Prompt — Reproduce the records from the line containing "Image resolution: width=980" through the line containing "Screen dimensions: 1305x924 (282, 197)", swapping "icon" for "button" and leaving all else unchanged.

Available records —
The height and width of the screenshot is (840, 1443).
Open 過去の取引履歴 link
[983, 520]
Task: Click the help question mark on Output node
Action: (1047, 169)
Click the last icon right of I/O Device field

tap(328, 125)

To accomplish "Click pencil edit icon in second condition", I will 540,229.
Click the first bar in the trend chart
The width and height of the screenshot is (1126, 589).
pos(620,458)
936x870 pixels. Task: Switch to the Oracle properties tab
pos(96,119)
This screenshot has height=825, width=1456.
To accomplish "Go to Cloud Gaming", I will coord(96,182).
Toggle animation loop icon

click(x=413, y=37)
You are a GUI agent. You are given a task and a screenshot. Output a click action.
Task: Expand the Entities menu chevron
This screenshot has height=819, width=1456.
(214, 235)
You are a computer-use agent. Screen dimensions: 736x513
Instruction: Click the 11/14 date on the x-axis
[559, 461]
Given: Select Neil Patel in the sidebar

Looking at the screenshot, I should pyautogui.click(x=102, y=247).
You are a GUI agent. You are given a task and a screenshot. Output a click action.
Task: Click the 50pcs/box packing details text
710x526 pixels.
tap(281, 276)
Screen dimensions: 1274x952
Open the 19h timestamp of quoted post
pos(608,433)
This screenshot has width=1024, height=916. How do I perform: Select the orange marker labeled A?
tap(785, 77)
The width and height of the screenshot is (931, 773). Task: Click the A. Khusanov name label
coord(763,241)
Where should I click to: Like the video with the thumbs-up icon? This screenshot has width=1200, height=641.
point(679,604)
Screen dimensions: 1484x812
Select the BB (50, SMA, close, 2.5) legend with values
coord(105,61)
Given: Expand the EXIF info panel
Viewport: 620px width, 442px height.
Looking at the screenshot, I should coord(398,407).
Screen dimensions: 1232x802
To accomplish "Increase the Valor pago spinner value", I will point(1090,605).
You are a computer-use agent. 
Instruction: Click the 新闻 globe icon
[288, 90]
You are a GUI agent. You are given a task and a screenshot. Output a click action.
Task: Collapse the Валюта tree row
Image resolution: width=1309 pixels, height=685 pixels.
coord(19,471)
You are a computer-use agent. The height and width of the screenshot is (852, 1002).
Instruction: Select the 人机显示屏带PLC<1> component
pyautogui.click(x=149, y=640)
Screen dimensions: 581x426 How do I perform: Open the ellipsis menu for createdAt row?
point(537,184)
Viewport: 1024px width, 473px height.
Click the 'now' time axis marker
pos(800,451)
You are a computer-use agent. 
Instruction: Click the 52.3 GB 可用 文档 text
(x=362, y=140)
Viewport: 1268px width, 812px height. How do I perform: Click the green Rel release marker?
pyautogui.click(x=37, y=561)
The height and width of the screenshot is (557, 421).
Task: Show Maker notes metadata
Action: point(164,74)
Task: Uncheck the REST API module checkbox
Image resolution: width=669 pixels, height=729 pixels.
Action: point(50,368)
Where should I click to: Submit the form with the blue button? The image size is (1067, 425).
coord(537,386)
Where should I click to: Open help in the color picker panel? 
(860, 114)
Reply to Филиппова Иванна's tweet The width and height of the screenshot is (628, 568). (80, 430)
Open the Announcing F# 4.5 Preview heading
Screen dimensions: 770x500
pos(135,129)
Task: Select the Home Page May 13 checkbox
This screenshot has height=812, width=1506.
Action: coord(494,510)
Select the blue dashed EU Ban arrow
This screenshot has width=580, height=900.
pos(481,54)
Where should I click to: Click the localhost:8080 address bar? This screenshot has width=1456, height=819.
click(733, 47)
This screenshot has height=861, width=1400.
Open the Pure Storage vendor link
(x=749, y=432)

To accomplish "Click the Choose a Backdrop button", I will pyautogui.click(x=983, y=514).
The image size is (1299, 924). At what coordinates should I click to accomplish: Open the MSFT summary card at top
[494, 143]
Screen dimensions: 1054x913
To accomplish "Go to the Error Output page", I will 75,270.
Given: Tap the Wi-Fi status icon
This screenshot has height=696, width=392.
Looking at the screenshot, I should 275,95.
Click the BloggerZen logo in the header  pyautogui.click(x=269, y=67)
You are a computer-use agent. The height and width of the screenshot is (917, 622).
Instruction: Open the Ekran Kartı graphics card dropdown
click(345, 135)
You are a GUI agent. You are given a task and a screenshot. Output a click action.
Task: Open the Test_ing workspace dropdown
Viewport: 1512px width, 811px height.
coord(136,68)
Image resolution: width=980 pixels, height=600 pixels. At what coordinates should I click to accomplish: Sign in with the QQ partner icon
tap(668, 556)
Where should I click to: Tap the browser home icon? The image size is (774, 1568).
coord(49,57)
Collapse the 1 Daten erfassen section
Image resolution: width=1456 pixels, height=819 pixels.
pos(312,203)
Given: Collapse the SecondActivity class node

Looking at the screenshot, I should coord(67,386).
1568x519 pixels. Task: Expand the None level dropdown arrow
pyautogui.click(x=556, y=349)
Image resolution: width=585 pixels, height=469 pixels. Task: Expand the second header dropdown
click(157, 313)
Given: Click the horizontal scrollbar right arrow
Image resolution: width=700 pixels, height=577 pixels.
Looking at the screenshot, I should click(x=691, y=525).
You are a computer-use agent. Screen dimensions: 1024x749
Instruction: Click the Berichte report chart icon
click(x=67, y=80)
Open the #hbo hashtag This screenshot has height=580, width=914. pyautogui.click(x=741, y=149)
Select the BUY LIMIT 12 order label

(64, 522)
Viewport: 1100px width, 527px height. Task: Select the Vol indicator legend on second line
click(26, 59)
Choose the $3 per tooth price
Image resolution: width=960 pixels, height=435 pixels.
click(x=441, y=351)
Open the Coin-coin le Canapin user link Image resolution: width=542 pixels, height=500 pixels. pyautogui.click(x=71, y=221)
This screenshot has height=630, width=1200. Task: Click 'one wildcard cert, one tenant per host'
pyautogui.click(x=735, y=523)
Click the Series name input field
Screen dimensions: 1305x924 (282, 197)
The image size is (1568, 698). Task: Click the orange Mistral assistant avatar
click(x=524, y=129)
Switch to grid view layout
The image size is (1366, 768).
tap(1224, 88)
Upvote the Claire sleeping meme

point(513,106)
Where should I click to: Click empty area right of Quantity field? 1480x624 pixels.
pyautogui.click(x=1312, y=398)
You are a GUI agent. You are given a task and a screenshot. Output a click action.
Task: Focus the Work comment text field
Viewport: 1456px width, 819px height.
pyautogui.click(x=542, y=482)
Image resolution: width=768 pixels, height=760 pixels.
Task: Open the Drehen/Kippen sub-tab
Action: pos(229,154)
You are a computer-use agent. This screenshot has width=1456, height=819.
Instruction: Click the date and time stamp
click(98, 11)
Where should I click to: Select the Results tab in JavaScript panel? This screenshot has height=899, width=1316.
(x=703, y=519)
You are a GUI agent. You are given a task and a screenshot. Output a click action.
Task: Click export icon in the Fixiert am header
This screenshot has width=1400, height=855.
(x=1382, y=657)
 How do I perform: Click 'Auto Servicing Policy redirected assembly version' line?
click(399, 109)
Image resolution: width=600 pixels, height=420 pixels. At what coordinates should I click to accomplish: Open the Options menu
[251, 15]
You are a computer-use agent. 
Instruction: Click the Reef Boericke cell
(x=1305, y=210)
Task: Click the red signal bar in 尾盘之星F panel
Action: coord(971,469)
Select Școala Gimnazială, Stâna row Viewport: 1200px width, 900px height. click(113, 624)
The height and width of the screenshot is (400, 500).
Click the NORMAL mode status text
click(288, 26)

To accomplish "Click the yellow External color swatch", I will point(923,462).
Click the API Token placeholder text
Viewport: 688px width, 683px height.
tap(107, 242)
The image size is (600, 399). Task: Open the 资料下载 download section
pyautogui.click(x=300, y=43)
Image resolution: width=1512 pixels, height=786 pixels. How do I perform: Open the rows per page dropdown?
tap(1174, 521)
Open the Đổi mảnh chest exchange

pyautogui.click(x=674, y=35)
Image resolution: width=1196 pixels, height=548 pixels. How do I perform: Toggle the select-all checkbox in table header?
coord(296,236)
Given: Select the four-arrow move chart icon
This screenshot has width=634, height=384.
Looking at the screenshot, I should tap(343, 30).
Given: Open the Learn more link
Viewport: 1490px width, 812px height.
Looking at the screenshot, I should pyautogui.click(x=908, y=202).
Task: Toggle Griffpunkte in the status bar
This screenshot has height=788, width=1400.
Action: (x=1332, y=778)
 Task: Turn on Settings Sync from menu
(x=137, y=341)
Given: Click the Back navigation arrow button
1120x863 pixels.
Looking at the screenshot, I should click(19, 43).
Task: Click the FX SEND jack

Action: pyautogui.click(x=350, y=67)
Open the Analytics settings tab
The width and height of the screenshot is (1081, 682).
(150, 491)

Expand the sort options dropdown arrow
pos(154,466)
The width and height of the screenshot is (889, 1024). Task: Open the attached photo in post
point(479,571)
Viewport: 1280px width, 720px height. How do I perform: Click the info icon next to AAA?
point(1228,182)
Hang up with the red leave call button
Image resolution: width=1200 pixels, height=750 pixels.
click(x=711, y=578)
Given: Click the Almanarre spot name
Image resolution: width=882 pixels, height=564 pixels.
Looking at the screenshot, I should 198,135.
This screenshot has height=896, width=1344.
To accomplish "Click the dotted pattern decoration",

Full answer —
Image resolution: width=980 pixels, height=600 pixels. At what coordinates should I click to accomplish: Sign in with the QQ partner button
tap(668, 556)
Where should I click to: Tap the browser home button? The image size is (774, 1568).
coord(49,57)
Collapse the 1 Daten erfassen section
Image resolution: width=1456 pixels, height=819 pixels.
pos(312,203)
Given: Collapse the SecondActivity class node

Looking at the screenshot, I should coord(67,386).
1568x519 pixels. Task: Expand the None level dropdown arrow
pyautogui.click(x=556, y=349)
Image resolution: width=585 pixels, height=469 pixels. Task: Expand the second header dropdown
click(157, 313)
Given: Click the horizontal scrollbar right arrow
Image resolution: width=700 pixels, height=577 pixels.
Looking at the screenshot, I should click(x=691, y=525).
You are a computer-use agent. Screen dimensions: 1024x749
Instruction: Click the Berichte report chart button
click(x=67, y=80)
Open the #hbo hashtag This screenshot has height=580, width=914. pyautogui.click(x=741, y=149)
Select the BUY LIMIT 12 order label

(64, 522)
Viewport: 1100px width, 527px height. Task: Select the Vol indicator legend on second line
click(26, 59)
Choose the $3 per tooth price
Image resolution: width=960 pixels, height=435 pixels.
click(x=441, y=351)
Open the Coin-coin le Canapin user link Image resolution: width=542 pixels, height=500 pixels. pyautogui.click(x=71, y=221)
This screenshot has height=630, width=1200. Task: Click 'one wildcard cert, one tenant per host'
pyautogui.click(x=735, y=523)
Click the Series name input field
Screen dimensions: 1305x924 (282, 197)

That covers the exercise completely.